Questo viaggio ci ha permesso di confrontarci in prima persona con quanto in precedenza leggevamo solamente sui libri di storia.
L’impatto iniziale è l’assenza di parole. È con questo silenzio che i luoghi ci comunicano quanto in essi è accaduto, i dolori e l’angoscia.
Questo silenzio in noi si è rivelato essere in realtà molto rumososo, ci ha fatto provare l’indifferenza dei cittadini, a partire da tutte le persone che hanno contruibuito allo sterminio, direttamente o indirettamente, fino ad arrivare a chi viveva e vive nelle zone limitrofe al campo. Il silenzio più sconvolgente si è rilevato essere quello dei cittadini di Oranienburg che nonostante la consapevolezza e la vicinanza a quell’orrore, hanno taciuto.

TACE

Tace
inginocchiato
il mondo,
tra i lievi sussurri,
l’eco di parole
sottili,
labili.

Troppa la fatica,
il coraggio,
del ricordo.

Tace
nel vento
il sospiro
soffocato,
oppresso.

Vorrei
più urla
che mormorii
in questo mondo,
in questo mio
mondo
voglio essere io
a urlare.

Siamo fermi davanti alle camere a gas, quelle stesse camere dove centinaia di vittime sono state gasate.
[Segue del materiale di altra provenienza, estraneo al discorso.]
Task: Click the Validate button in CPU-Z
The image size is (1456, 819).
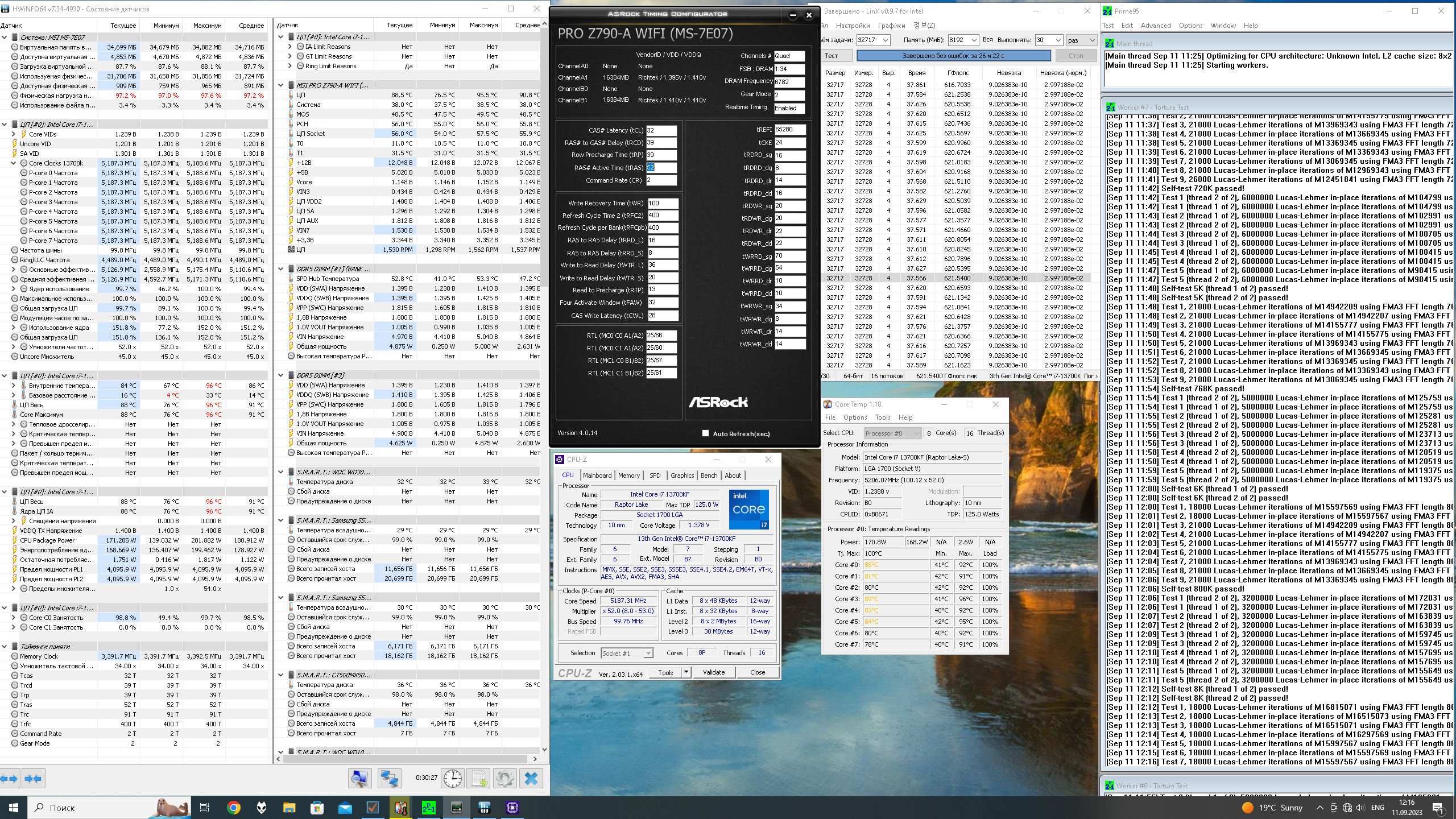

Leggiamo una citazione:

“E so una cosa in più, che l’Europa del futuro non può esistere senza commemorare tutti coloro che, non distinguendo alcuna nazionalità, sono stati uccisi in quel tempo con completo disprezzo ed odio, sono stati torturati fino alla morte, spirati per la fame, gasati, inceneriti, impiccati” Andrzej Szezgyonski

Immediatamente il nostro pensiero ricade sulle fatiche, sul dolore, sulle condizioni che torturavano incessantemente gli internati. Allora la diversità di quelle persone non è un problema, piuttosto una ricchezza, un punto di forza.

Guardiamo dentro noi stessi. Superiamo i pregiudizi. Cerchiamo di rispettare “l’altro”. È importante il volto dell’altro, proiettarcisi dentro, diventarne responsabili.